▶ _Problem description_: Only one span is wanted from the lines below: from the one with "Viewport: 720px width, 404px" up to and including the one with "Task: Share site to Sina Weibo". Copy it exactly, without images.

[Extracted data entries]
********************

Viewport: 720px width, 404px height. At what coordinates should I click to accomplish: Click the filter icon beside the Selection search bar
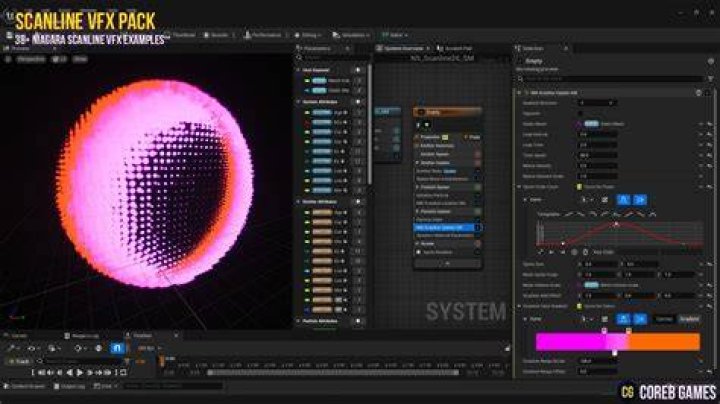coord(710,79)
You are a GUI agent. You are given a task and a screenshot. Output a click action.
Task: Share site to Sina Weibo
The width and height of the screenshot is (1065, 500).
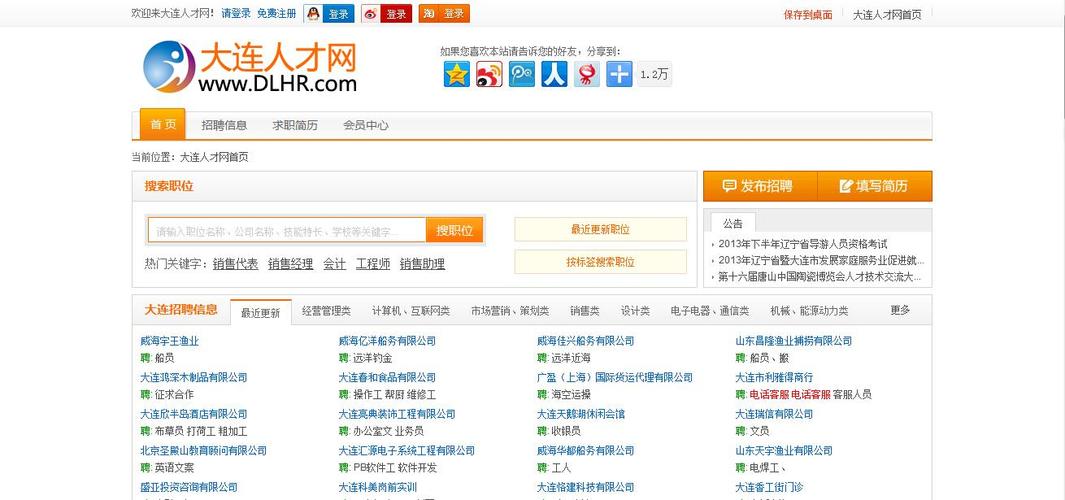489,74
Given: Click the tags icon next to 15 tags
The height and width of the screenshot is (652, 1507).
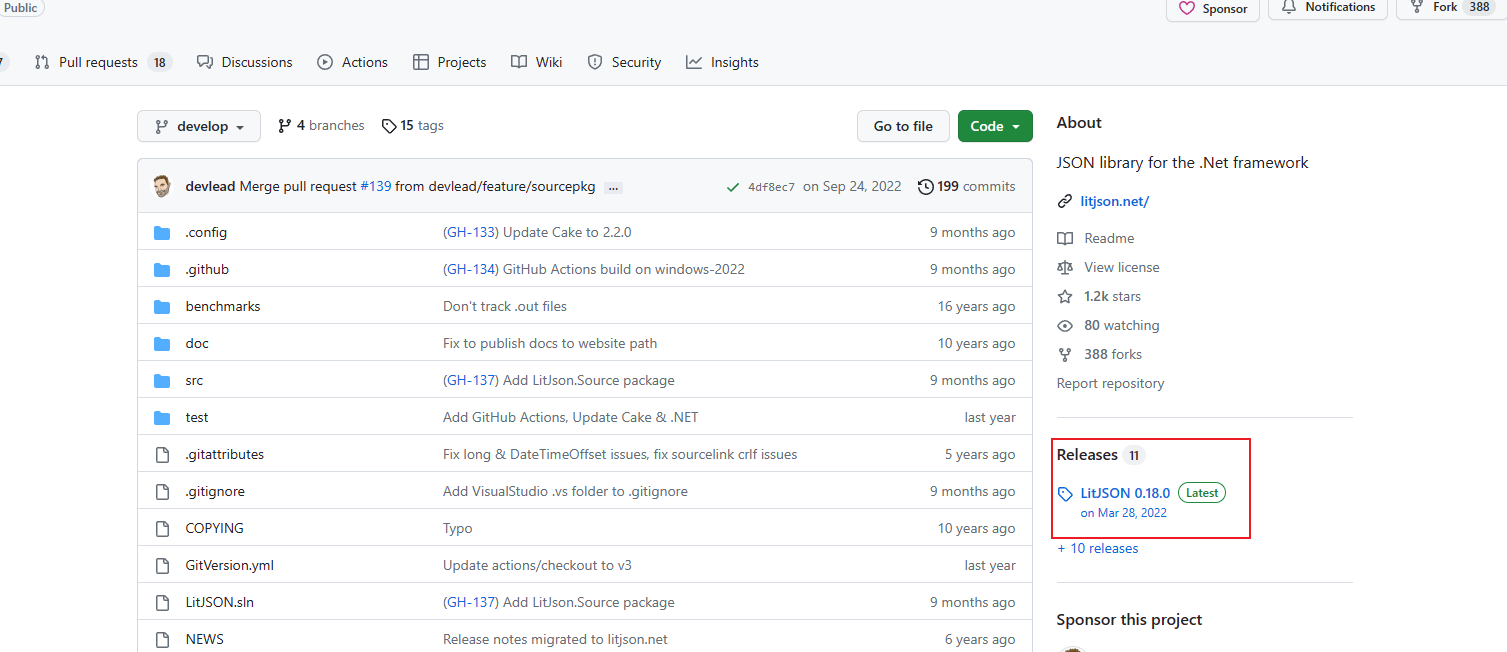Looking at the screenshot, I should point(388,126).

********************

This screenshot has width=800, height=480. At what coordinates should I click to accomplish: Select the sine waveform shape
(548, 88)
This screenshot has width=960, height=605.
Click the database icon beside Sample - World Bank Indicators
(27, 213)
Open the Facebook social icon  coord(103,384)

********************

▶ _Output below_:
Viewport: 720px width, 404px height. At what coordinates should I click to accomplish: Click the filter icon beside the Selection search bar
coord(710,79)
You are a GUI agent. You are given a task and a screenshot. Output a click action.
Task: Share site to Sina Weibo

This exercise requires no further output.